Three Poems

Shhhh

I must scream for a while
thoughts welding to a body escaping the quiet.

And then, she said, but have you imagined
the sound of birds.
And then, I said, sometimes.
She said, well, there used to be 3 billion
more, that is the quiet.

What propagates in silence?
What emerges, creeping up on walls
hidden behind door knobs? Without
noise, maggots grow on brain crust
antidote squawked away, escape.
Background noise now radiating
from bright light deafening
the silence exchanging silent.

And then, she said, both of us, as humans,
can scream outside between
mountains to replace the fowl.

birdsong

two of my friends send me a tweet of a picture of a rose finch, with
the captions “you” and “this is you as a bird lol.” a pink small cute
thing. i look up a video of their bird sound. 1 minute and 47 seconds.
a small giggle of a song. “but i see myself as a hawk-ish sort of bird” i
write. “lmao it is simply inarguably you.”

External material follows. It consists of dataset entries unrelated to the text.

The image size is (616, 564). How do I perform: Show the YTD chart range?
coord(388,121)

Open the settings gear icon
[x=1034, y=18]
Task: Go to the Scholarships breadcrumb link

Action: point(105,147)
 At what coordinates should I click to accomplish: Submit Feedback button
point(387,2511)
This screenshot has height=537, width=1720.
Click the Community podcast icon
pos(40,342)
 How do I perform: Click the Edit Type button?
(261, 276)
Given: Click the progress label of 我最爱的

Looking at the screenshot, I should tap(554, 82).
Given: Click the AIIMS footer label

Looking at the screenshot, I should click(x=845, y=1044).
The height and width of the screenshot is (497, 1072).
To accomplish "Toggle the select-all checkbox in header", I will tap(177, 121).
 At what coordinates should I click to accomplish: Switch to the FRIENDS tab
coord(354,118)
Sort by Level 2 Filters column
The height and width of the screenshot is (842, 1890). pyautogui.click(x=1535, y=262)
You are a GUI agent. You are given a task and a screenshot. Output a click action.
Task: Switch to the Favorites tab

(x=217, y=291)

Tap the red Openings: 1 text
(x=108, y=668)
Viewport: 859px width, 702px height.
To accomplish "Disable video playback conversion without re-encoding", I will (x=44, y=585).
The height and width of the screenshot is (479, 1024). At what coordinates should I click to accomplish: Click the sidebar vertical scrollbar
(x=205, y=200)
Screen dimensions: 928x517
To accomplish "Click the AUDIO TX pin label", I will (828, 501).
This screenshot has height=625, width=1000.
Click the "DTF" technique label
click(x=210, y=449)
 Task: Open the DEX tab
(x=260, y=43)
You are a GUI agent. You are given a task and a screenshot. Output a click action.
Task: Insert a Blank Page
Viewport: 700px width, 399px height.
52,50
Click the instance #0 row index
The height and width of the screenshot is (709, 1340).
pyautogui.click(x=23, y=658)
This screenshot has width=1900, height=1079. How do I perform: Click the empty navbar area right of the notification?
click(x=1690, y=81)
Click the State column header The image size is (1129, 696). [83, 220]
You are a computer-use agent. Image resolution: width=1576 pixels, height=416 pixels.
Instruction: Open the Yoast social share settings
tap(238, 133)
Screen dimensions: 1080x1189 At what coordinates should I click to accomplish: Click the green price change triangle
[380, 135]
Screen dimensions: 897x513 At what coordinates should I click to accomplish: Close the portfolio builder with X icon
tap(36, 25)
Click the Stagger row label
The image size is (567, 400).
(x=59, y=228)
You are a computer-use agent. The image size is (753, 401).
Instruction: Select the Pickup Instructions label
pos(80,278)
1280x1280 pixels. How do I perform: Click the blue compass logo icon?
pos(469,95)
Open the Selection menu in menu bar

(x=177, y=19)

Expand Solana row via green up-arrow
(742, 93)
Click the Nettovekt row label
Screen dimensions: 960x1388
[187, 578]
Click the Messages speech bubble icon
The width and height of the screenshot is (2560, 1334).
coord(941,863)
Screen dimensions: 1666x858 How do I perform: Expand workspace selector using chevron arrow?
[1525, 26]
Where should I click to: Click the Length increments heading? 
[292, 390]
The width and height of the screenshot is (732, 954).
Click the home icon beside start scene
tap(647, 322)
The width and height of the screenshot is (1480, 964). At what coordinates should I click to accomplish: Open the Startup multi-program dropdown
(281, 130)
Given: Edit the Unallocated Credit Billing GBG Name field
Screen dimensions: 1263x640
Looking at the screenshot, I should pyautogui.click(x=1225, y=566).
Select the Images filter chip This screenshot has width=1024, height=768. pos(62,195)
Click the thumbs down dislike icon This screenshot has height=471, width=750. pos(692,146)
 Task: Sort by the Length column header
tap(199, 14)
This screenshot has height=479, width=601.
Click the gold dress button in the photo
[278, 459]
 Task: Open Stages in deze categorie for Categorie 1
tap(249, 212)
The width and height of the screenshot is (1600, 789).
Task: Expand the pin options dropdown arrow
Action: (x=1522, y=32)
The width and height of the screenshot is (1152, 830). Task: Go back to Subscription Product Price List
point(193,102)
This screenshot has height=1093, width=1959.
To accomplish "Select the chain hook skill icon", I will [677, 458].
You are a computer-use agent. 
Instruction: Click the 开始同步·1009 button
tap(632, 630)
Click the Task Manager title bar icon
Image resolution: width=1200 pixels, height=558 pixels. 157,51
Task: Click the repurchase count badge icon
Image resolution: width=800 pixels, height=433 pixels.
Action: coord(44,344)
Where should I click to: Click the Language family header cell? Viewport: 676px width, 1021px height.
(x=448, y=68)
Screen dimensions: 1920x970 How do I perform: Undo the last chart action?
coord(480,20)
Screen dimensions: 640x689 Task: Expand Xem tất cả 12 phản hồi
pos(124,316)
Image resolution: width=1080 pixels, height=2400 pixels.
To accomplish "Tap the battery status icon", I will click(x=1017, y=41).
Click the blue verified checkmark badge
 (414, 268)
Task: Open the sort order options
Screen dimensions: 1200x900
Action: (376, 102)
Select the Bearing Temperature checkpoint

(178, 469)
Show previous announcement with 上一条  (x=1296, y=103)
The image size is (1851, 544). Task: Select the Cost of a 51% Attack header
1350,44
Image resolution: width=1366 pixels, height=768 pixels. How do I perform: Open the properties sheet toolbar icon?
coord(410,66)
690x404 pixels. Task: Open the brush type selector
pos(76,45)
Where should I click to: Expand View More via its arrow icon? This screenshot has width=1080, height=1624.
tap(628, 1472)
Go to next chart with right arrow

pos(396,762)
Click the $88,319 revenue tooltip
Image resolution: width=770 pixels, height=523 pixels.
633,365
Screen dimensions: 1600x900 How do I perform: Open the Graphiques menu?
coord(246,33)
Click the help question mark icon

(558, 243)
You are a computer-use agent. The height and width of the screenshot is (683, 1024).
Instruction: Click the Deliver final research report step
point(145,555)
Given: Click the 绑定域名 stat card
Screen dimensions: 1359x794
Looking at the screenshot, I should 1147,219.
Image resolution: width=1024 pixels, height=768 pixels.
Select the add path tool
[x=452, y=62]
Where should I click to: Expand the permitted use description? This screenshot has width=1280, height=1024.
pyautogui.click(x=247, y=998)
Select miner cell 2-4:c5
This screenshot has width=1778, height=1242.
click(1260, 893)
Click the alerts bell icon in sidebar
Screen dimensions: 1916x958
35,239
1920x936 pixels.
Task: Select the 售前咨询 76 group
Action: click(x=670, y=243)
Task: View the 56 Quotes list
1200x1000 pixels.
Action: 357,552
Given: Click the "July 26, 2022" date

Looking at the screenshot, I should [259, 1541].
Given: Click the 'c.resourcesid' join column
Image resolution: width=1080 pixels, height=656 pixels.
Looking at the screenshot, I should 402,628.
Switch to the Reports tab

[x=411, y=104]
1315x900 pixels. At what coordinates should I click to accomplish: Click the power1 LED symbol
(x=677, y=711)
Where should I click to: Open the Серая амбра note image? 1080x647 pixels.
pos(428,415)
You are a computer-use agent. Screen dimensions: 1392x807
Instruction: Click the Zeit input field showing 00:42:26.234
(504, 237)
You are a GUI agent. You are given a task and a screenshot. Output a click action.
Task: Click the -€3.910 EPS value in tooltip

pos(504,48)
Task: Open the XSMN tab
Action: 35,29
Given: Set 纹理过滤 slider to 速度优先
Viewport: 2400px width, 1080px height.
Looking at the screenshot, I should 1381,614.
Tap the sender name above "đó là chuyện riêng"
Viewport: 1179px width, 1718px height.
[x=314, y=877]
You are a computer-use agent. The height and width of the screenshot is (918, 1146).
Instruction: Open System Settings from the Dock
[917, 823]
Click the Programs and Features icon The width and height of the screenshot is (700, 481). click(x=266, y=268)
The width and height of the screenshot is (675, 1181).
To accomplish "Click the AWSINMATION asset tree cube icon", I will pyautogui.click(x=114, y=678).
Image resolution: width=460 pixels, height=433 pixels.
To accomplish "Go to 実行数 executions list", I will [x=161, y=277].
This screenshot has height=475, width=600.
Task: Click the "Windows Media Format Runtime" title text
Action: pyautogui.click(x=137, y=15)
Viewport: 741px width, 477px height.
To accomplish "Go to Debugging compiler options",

i’m convincing my brother over facetime to not do something stupid.
my voice pleads. i hear a hawkish sort of noise. i’m on a walk. crane
my neck. circle back. “sorry… wait… did you hear that too?”

i wake up to the noise of squawking… wailing… right outside my
window. a duck folding into its own voice. song becoming tremor. i
check my phone 5:50am. 40 messages in the family chat. “please
come back!” and a video of the news. “where are you? please come
back!”

remember to feed the blue jays in the backyard. whenever i forget i
hear their wail from atop the metal fence. i’m almost out of birdseed.
throw whatever is left in a sheepish handful. i fumble with my phone,
type on my notes birdseed eggs yogurt…

i hear the koyal in the background of the voicenote my friend sends
me. cuckoo bird, like a sweet rooster. nostalgic. i hear her say, “i’m
tired of living in delhi” and i remember i am tired too.

Ant

the poems were there—
and then I wasn’t.
slipping over wet syllables and
tumbling to where neon signs
live in the blood cells of its inhabitants

the words chasing me up my back
and then again with the seasons.

I don’t write rust
or marble floors.
I don’t write six and a half meters of cloth
or a caterpillar in a glass jar.
I kiss live wires and read
those poems I cannot write.

the only kind of light I like is dirty
the only kind of sun I like is looming
the only kind of air I like is dust

the haunted living peer behind my pillow—
while the dead comfort me.

I scoop the tens of ants from
the colony under my feet
place them on a page
they skirt in fear and die where they should

a smattering of poetry—
chanting the name of the divine.


Jasveen Kaur S. is a poet, teacher, and current MFA candidate at Rutgers University. She spends a lot of her time frightened about time— oh, how terrifying it is!